Scrabble

Once or twice a week, I walk over to Neighbor Jim’s house in the late afternoon for a game of Scrabble. He typically asks me if I would like something to drink first, and I typically say yes, and because he is the frequent recipeient of excellent gin from his son the distiller, he’ll often make us each a martini, or sometimes a gin and tonic. While he measures and pours, I set up the Scrabble board, shuffle the tiles around, and write our names across the top of a piece of paper. We take turns keeping score. 
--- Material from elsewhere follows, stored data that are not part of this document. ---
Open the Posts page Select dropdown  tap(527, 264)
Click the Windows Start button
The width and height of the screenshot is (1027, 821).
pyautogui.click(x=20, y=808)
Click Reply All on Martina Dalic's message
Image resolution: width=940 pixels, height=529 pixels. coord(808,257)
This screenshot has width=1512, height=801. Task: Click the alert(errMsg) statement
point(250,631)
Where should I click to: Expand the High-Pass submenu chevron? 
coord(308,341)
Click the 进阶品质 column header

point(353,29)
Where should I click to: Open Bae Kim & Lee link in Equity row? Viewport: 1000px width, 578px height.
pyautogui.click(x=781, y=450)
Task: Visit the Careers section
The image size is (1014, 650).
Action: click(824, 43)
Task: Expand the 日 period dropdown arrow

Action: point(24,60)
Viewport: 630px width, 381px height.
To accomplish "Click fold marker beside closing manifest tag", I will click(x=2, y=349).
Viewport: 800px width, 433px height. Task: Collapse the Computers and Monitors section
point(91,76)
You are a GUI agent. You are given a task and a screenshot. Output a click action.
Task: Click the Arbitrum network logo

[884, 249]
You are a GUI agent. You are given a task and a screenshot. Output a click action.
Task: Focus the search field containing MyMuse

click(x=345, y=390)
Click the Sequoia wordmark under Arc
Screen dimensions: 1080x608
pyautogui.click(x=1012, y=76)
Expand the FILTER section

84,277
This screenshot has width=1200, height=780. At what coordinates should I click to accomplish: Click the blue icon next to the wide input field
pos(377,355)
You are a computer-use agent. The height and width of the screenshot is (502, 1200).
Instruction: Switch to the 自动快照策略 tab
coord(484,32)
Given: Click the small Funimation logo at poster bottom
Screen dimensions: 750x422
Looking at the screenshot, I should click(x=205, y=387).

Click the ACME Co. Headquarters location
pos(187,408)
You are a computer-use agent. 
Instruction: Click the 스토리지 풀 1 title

We are both well educated, both former teachers, and both avid readers, thus you might think it likely that we’d take turns winning. We don’t. He beats me almost every single time. I don’t know if it’s because he has a better vocabulary, or if it’s a matter of strategy or just plain luck. I often think of great words to use with my seven tiles, words that insinuate themselves from the majority of my letters, but I’ll inevitably be short one or two and rather than settle for a different, often smaller word and fewer points, I’ll hoard my letters, waiting for the elusive k or u for instance. Naturally it never arrives, or I draw it too late. While I don’t think the drinking of cocktails in any way impairs my ability to organize letters creatively, especially since I rarely drink more than one, I can’t completely eliminate that as contributing, at least in part, to my poor track record thus far. Maybe I relax just a bit too much. Win or lose however, Jim is a gracious host, taking no offense at all when I curse and disparage him under my breath.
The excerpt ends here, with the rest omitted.